If a superbill is denied you will be given a reason (called a denial code) and an action step to fix it. Most denied claims can be avoided by asking the above questions so you fully understand your plan and its requirements.
Some common denial reasons include:
- Missing or incorrect information on the superbill: If your name is spelled incorrectly, date of birth doesn’t match what’s in the system, it’s missing a diagnosis, etc. This error will be clearly spelled out for you in the denial code, and you should contact us to rectify the mistake and send a new superbill
- Your plan required a pre-authorization: You should immediately contact the pre-auth department to fulfill this requirement. You may be able to back-date a pre-auth by negotiating with your plan, which would allow them to reimburse for services already rendered.
- Not a Covered Benefit: The denied claim may include a benefit that is not covered by your plan—this is sometimes called an “exclusion.” Your plan will not pay for services that are not covered, even if you have out-of-network benefits. Ask about any non-covered services during your phone call.
- Not Medically Necessary: Each plan has its own definition of what is medically necessary. For most plans, medically necessary care does not mean the best possible care, but care that meets the standards of good medical practice for treating a particular condition. For this type of denial, your plan determined that there were not enough medical records to support payment of your claim or that you did not meet the plan’s medical criteria for coverage. This can include services that the plan may consider investigational or experimental.

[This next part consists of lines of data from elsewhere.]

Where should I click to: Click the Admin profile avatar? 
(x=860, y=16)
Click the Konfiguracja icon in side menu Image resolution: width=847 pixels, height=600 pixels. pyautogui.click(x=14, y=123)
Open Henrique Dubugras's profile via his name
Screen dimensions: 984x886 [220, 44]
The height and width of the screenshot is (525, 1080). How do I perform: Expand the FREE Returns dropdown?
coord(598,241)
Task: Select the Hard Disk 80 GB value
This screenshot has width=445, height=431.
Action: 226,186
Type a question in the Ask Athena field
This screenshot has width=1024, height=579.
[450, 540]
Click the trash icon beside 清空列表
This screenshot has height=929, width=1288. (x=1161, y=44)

- If you receive this denial code, contact your plan to better understand the determination and your options for appealing it. Your plan may ask you to submit medical records or “proof” of medical necessity. Your therapist would provide you with the documentation needed for you to submit - this could include details of your treatment with the provider. Record releases are charged at the hourly rate, and prorated based on amount of time spent.
- The claim was not filed in a timely manner: some plans have time limits on when you can submit for reimbursement, be sure to ask about this during your call. Best practice is to submit soon after receiving the superbill from us.
- Failure to respond to communication: If you receive any communication from your insurer with a specific request for information and you fail to respond, the insurer may deny reimbursement. This could be a secure message through your insurance portal or a phone call. Contact your plan to find out what information is needed and submit.
- Policy canceled for lack of premium payment: call your plan to pay the balance and ask for the superbill to be reprocessed.
- The benefit has been exceeded: If your plan has a visit maximum for mental health services they will stop reimbursing once you’ve exceeded that limit. Be sure to ask about this when calling, and you can track the number of sessions in your insurance portal.